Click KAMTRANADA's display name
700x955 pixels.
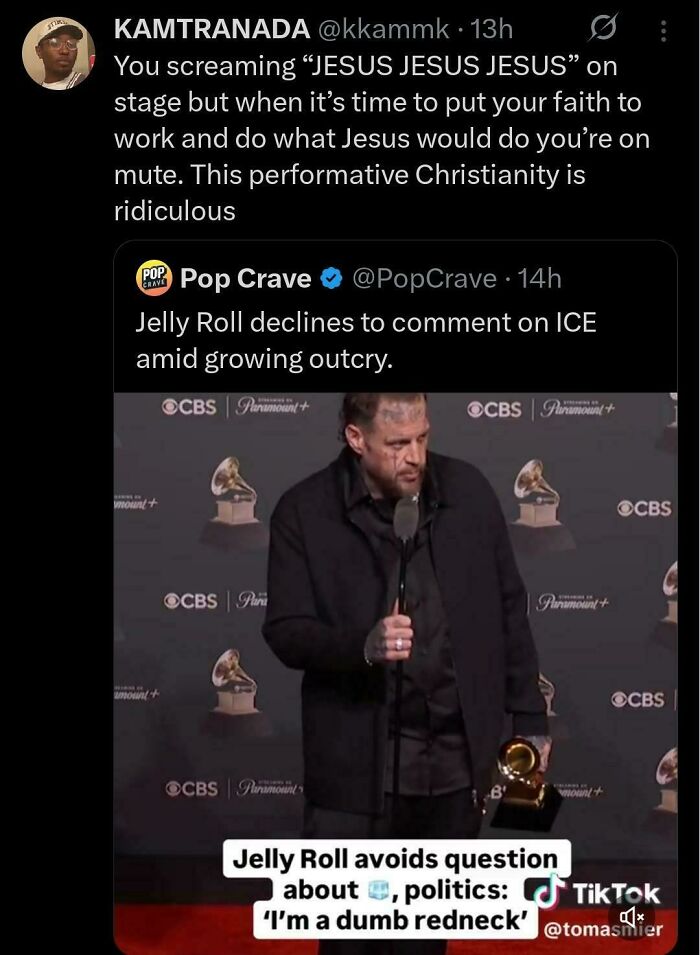[207, 30]

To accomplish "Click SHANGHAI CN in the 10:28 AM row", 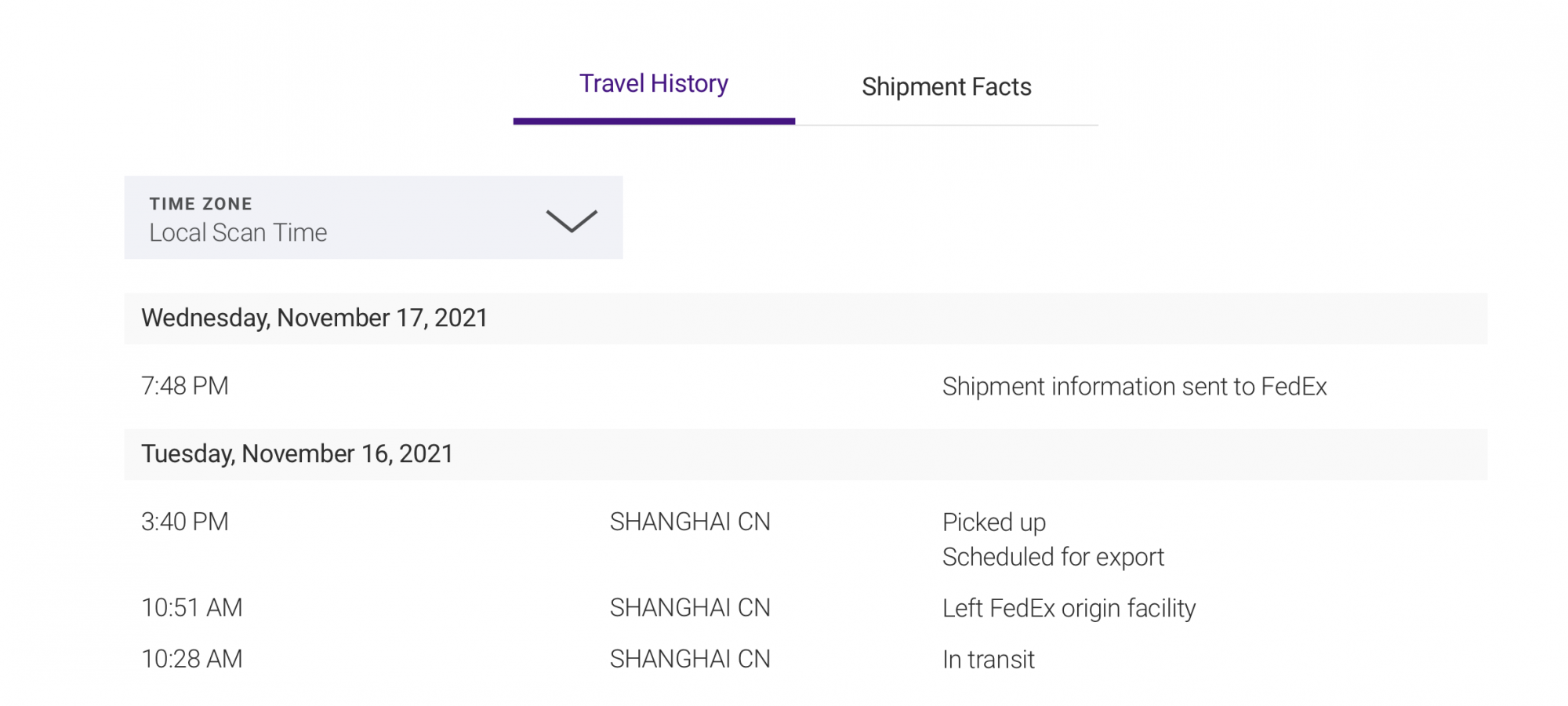I will click(x=690, y=659).
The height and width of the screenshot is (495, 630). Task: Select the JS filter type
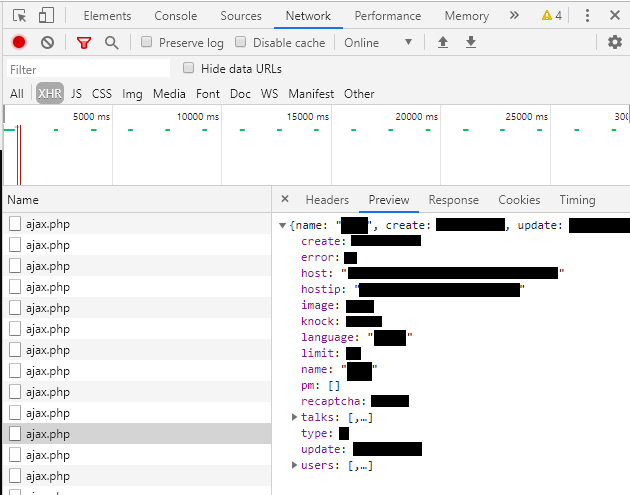(x=76, y=94)
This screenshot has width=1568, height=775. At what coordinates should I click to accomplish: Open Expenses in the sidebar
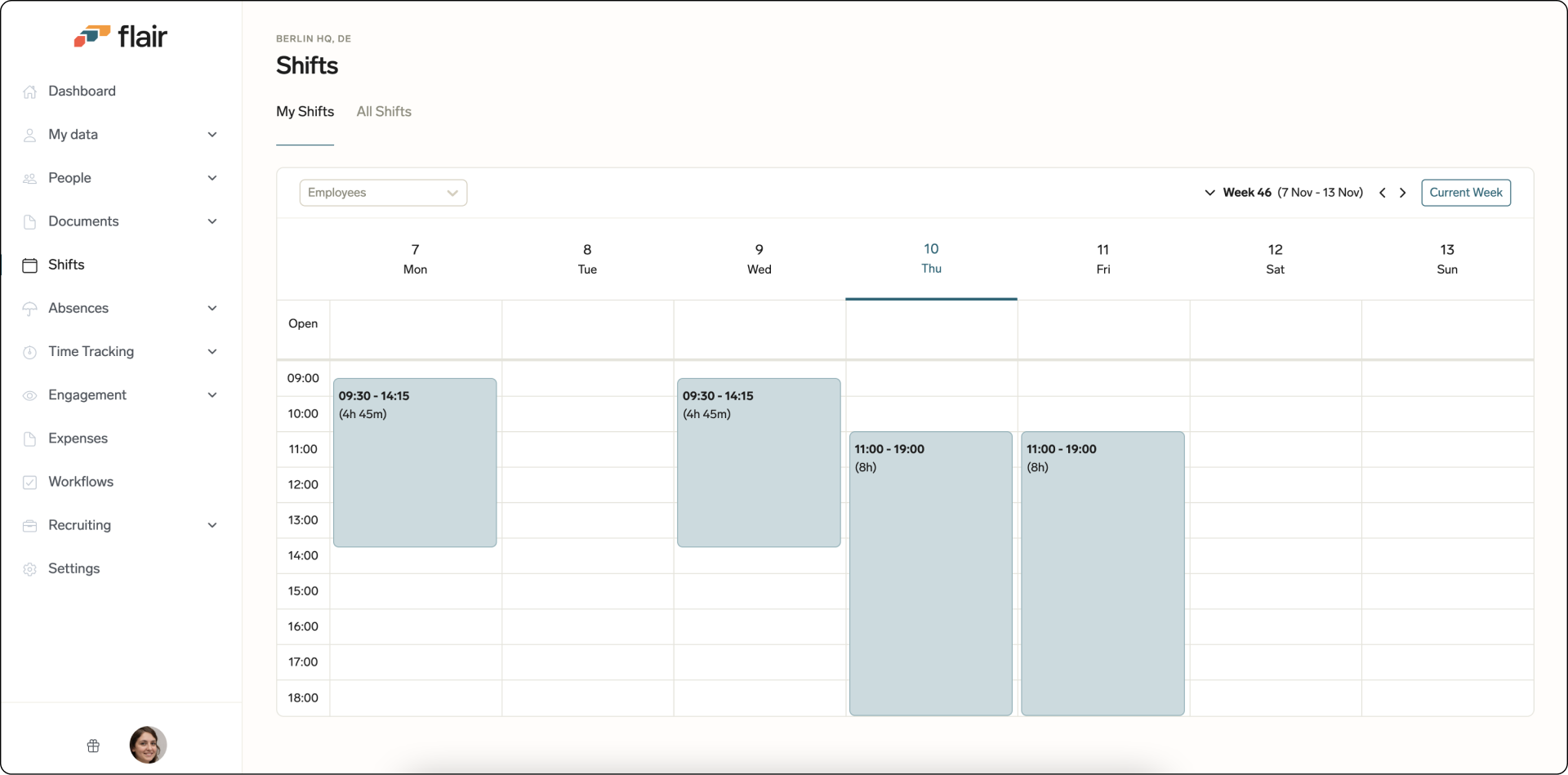click(78, 439)
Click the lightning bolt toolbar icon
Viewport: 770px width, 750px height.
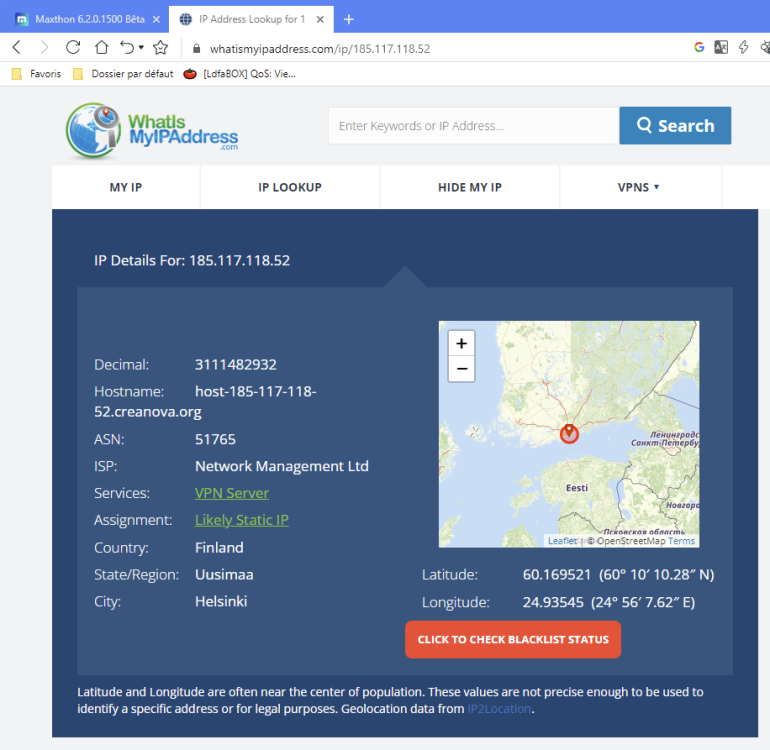click(743, 47)
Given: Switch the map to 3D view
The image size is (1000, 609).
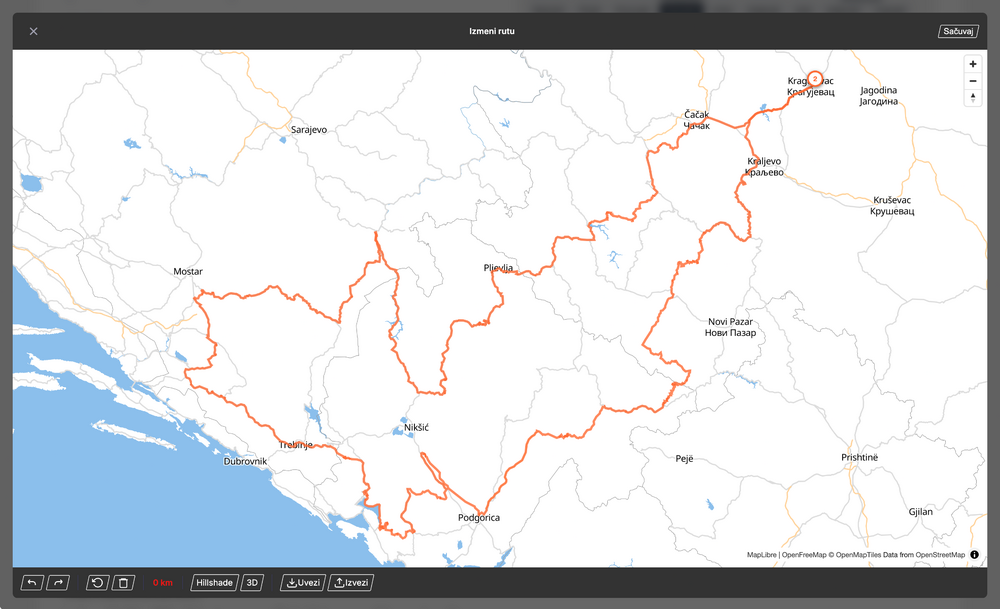Looking at the screenshot, I should coord(253,583).
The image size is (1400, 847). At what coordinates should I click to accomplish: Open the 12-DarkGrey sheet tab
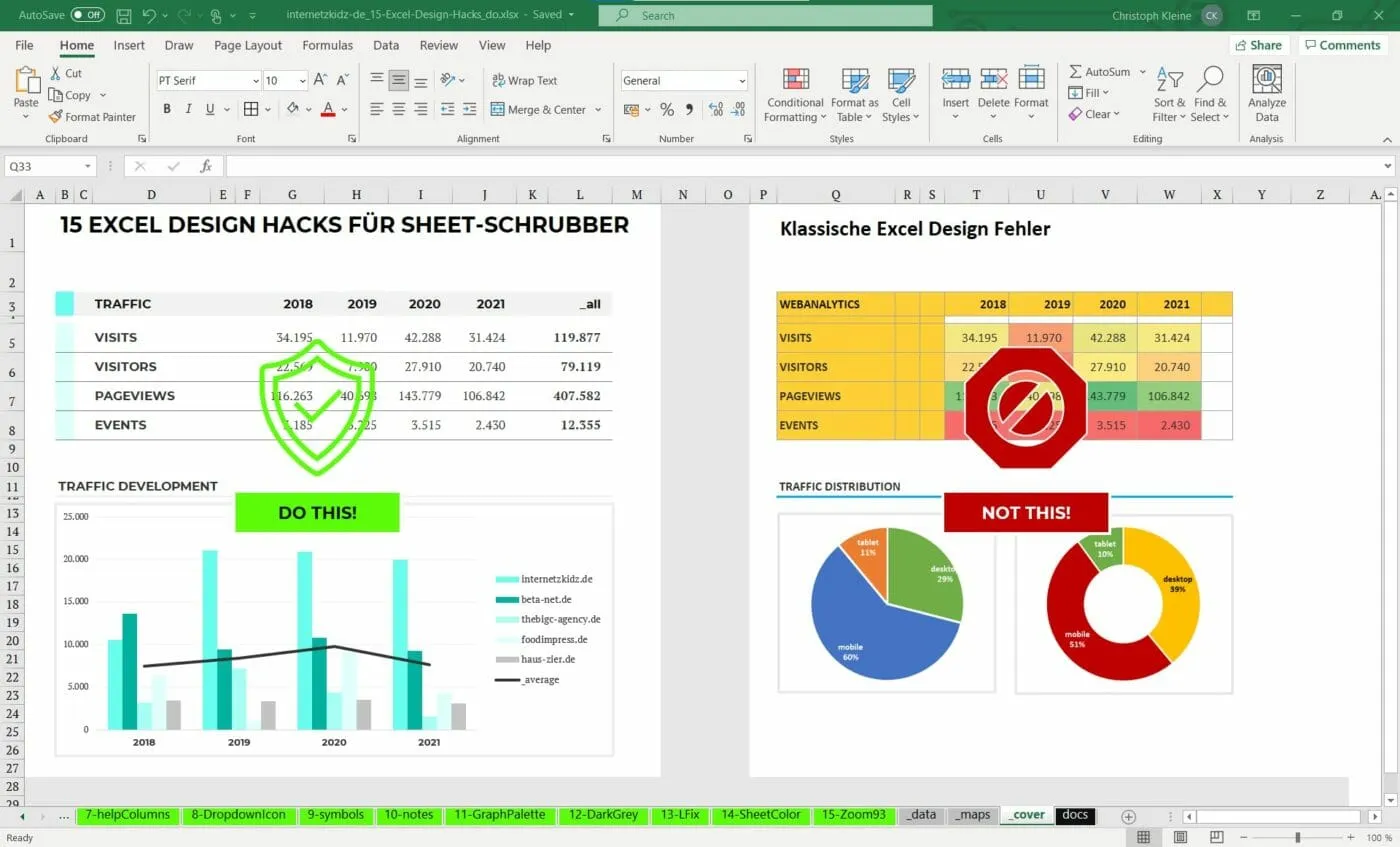tap(603, 814)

------------------------------------------------------------

- _Directions for this task_:
Turn the material, starting at the line that contains "Click the lightning bolt toolbar icon" and ending at the end of the material, into a numbered list with blank lines omitted, and leave the pictures out.

- _Output of the exercise_:
1. Click the lightning bolt toolbar icon
2. Viewport: 770px width, 750px height.
3. click(743, 47)
4. Given: Switch the map to 3D view
5. The image size is (1000, 609).
6. Looking at the screenshot, I should coord(253,583).
7. The image size is (1400, 847). At what coordinates should I click to accomplish: Open the 12-DarkGrey sheet tab
8. tap(603, 814)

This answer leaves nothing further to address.